Collected data
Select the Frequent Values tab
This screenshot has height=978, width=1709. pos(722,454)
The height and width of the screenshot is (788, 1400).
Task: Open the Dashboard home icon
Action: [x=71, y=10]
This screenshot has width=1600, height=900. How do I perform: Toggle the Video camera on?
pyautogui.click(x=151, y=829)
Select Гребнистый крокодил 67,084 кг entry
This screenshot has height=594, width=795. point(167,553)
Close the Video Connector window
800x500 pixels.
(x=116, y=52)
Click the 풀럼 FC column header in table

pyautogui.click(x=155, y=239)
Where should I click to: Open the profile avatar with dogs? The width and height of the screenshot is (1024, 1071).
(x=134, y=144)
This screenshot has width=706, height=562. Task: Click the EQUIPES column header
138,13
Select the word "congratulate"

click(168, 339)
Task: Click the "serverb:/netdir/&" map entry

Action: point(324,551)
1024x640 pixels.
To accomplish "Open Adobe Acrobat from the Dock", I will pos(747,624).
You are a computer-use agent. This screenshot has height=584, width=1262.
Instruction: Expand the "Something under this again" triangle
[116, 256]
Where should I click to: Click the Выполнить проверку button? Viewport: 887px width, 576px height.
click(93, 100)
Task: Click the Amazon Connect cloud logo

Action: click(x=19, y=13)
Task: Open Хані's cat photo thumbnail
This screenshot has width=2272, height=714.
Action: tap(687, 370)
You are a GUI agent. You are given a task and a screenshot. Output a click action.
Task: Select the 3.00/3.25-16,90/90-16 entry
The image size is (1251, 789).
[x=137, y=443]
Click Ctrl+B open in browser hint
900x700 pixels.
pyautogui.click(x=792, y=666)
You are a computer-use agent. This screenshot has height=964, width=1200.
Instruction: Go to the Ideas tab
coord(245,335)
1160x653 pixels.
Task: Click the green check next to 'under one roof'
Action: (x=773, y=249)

## [Problem]
Please copy each line of the entries in which the word "agent" shows up.

## [Reply]
You are a computer-use agent. This screenshot has height=584, width=1262.
You are a GUI agent. You are given a task and a screenshot. Output a click action.
You are a computer-use agent. This screenshot has height=964, width=1200.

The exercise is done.